Exercise description: Return every entry exactly, except for any pictures.

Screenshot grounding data
BEGIN

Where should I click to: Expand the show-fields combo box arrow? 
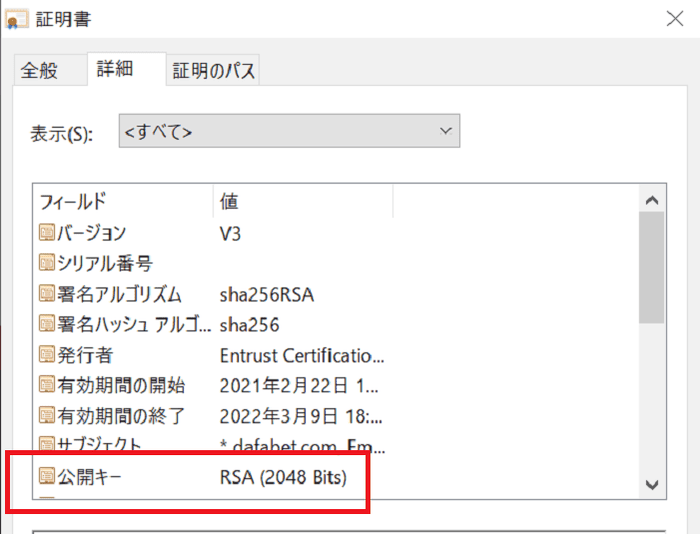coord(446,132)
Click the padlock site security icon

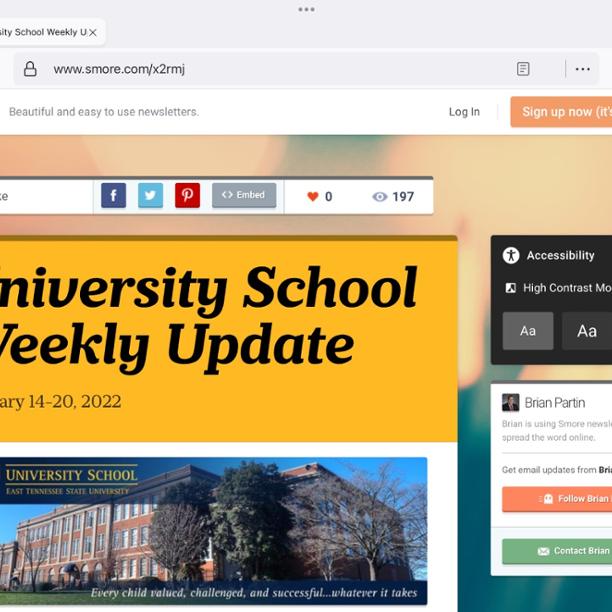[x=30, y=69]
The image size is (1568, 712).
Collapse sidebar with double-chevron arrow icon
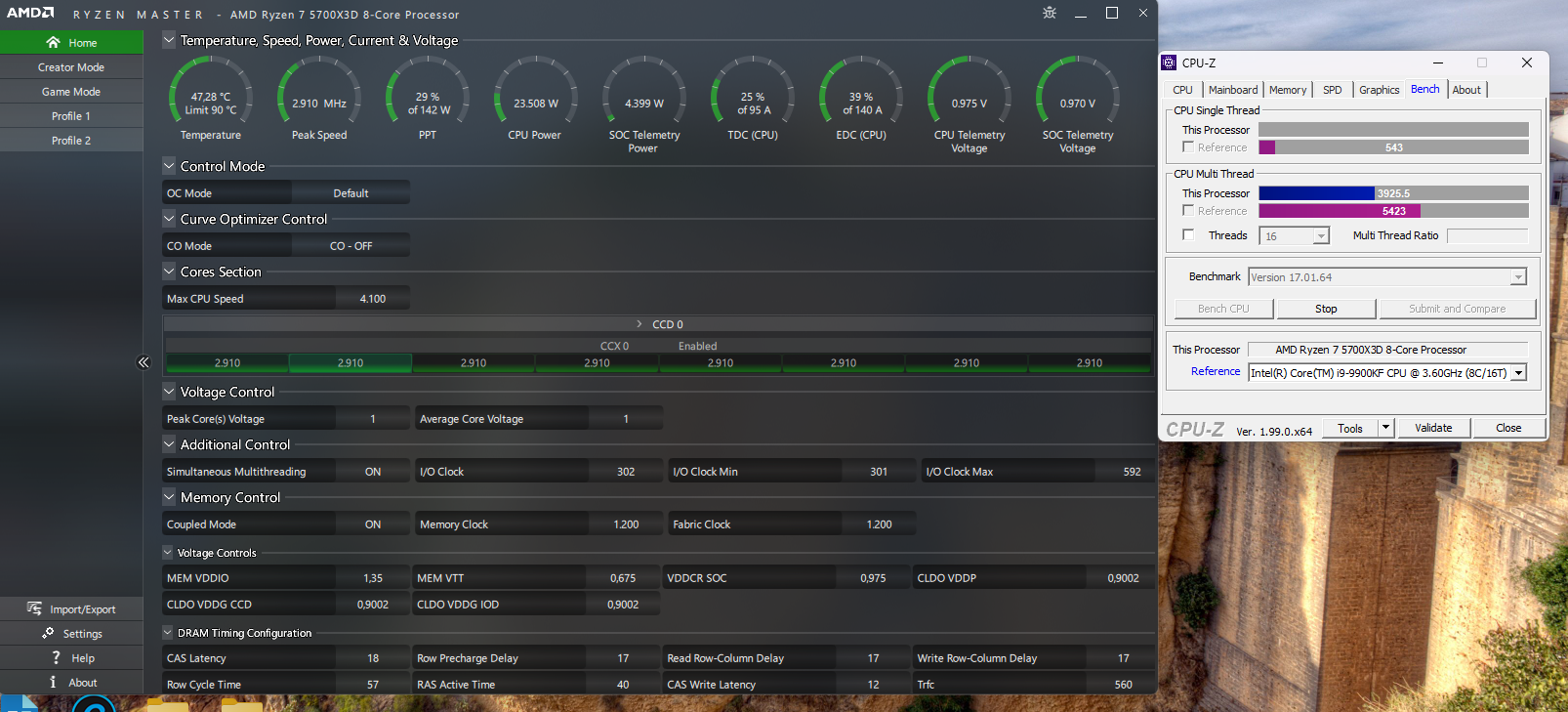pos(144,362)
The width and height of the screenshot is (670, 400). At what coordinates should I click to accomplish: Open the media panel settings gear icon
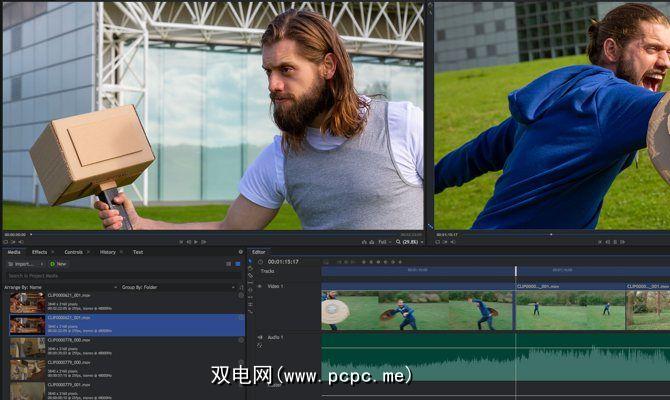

END

Solution to this exercise:
Where should I click to: Expand the show-fields combo box arrow? 
coord(446,132)
Click the padlock site security icon

[x=30, y=69]
The image size is (1568, 712).
Collapse sidebar with double-chevron arrow icon
pos(144,362)
The width and height of the screenshot is (670, 400). At what coordinates should I click to accomplish: Open the media panel settings gear icon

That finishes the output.